L’univers clairement identifiable de Tim Burton semblait, depuis quelques films, l’avoir dévoré : incapable de préserver la candeur de son imaginaire, le réalisateur d’Edward aux mains d’argent s’était perdu dans les folies graphiques de Charlie et la chocolaterie, les encombrants colifichets rococo d’Alice au pays des merveilles. Avec l’adaptation de la série culte homonyme de Dan Curtis, Burton retrouve ses marques et intègre à son monde la figure, bien dévoyée récemment, du vampire.
Car le vampire manquait à la filmographie de Tim Burton, pourtant pas avare en monstres divers. Le personnage de Barnabas Collins est le « monstre » emblématique du soap-opera gothique créé par Dan Curtis dans les années 1960. Avec plus de 1200 épisodes au compteur, Dark Shadows est une institution chez l’oncle Sam – une réputation qui n’a pas traversé l’Atlantique. Dan Curtis, grand artisan du fantastique et de l’horreur à la télévision, a un peu travaillé pour le cinéma : on peut d’ailleurs se souvenir de lui en France pour quelques films, dont La Fiancée du vampire, sorti en 1970, directement issu de Dark Shadows. C’est donc dans l’univers du cinéma de quartier que replonge Burton, et plus particulièrement dans la mythologie du vampire. Amateur avoué du fantastique « de quartier », où le vampire est le plus souvent un être exsudant la sensualité, Tim Burton ouvre les portes de son panthéon à un vampire bien dans cette tradition, dangereux, fanatiquement dévoué à sa famille… et obsédé sexuel. On est bien loin des figures aseptisées de l’univers des Twilight.

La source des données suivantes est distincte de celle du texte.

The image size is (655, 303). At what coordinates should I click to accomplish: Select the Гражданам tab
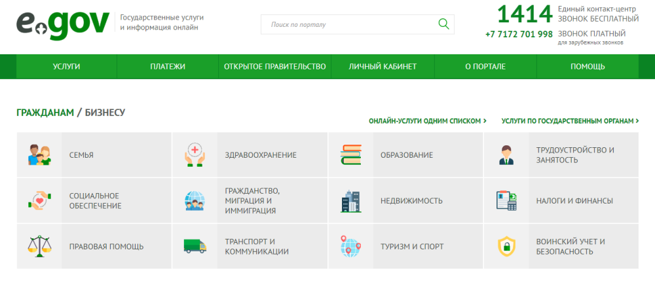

La sexualité omniprésente, compulsive présente dans Dark Shadows est la partie émergée d’un iceberg subversif qui nous ramène aux meilleures années de Burton. On saluera, déjà, sa façon de se réapproprier la figure raffinée du vampire : foin de sensualité hypnotique ici – l’apanage du vampire depuis les mesmérismes gestuels de Bela Lugosi dans le Dracula de Tod Browning (1931) – au profit d’une sexualité irrépressible, bestiale, assumée et jouisseuse. L’image de la famille est également mise à mal : la famille nucléaire comme norme est évacuée avec fracas, au profit d’une structure clanique, quelque chose de plus primal, de plus instinctif. Dans Beetlejuice, Tim Burton nous présentait la famille de cœur, supérieure aux liens de la parenté. A‑t-il fait volte-face avec la famille Collins de Dark Shadows ? Ici, les liens du sang importent avant tout. Pourtant, c’est l’instinct, plus encore que le sang, qui unit ceux de la fratrie Collins qui demeurent, une fois déclenchées les hostilités entre le vampire ressuscité et sa Nemesis, la sorcière immortelle qui l’a maudit – l’instinct et la conscience que chacun, littéralement, est un monstre au fond de lui-même…

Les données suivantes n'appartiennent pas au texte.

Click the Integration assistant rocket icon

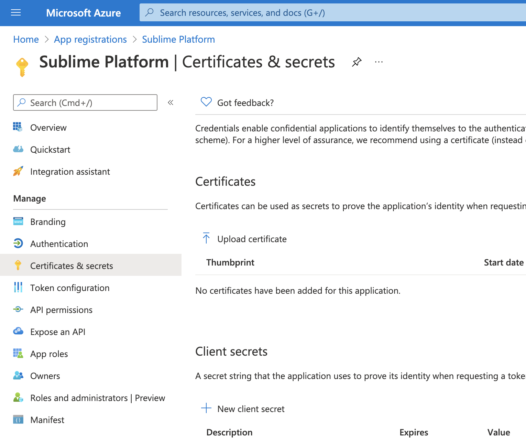point(18,171)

L’essentiel de l’action se situe à Collinswood, le manoir gothique parcouru de cachettes et de passages secrets, dernière propriété de l’ancienne famille bourgeoise, aujourd’hui destituée. Sorte de rêve romantique, Collinswood n’est pas sans rappeler la demeure du savant incarné par Vincent Price dans Edward aux mains d’argent : l’endroit reclus, éloigné du monde de tous les jours, qui abriterait tous les fantasmes d’un Tim Burton enfant. Le bestiaire du film est fourni : fantôme, sorcière, vampire…, le tout dans cet écrin parfaitement adapté. Et, si le film adopte un ton burlesque, Burton n’est badin qu’en surface, à la différence de Mars Attacks ! : ce n’est même plus le pessimiste blafard des Edward… et Beetlejuice. Tim Burton adopte, avec Dark Shadows, une pose critique acide et cinglante qui revendique pour les monstres non seulement le droit d’exister, son propos antérieur, mais également la suprématie sur les humains « normaux ».

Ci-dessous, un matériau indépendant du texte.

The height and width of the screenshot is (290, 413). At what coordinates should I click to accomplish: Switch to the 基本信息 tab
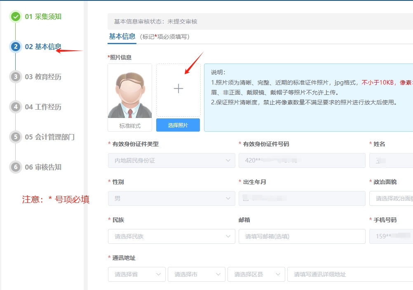coord(122,36)
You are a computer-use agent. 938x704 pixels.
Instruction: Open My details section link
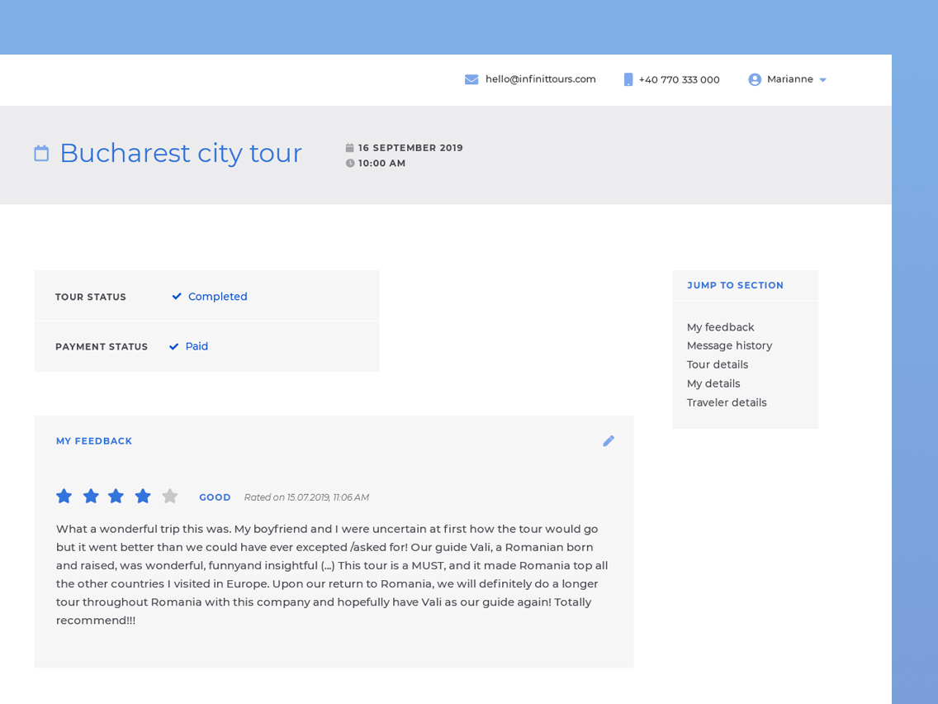[713, 383]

Semblant faire exception des chaotiques années 2000, où sa patte était devenue de moins en moins discernable, Tim Burton, de poète rêveur, est devenu un cinéaste jouisseur, qui mobilise aujourd’hui ses monstres pour débusquer le monstre qui sommeille en chacun de nous – un monstre qu’il nous enjoint de laisser librement s’exprimer.